Start of Exercise data
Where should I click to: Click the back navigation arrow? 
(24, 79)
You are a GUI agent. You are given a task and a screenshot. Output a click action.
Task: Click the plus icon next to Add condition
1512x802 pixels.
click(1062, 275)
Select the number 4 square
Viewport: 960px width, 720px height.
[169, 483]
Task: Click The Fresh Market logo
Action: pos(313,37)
End of Exercise data
From the first line to the last, give the data again exactly.

Where should I click to: Click the back navigation arrow? 
(24, 79)
You are a GUI agent. You are given a task and a screenshot. Output a click action.
Task: Click the plus icon next to Add condition
1512x802 pixels.
click(1062, 275)
Select the number 4 square
Viewport: 960px width, 720px height.
[169, 483]
Task: Click The Fresh Market logo
Action: pos(313,37)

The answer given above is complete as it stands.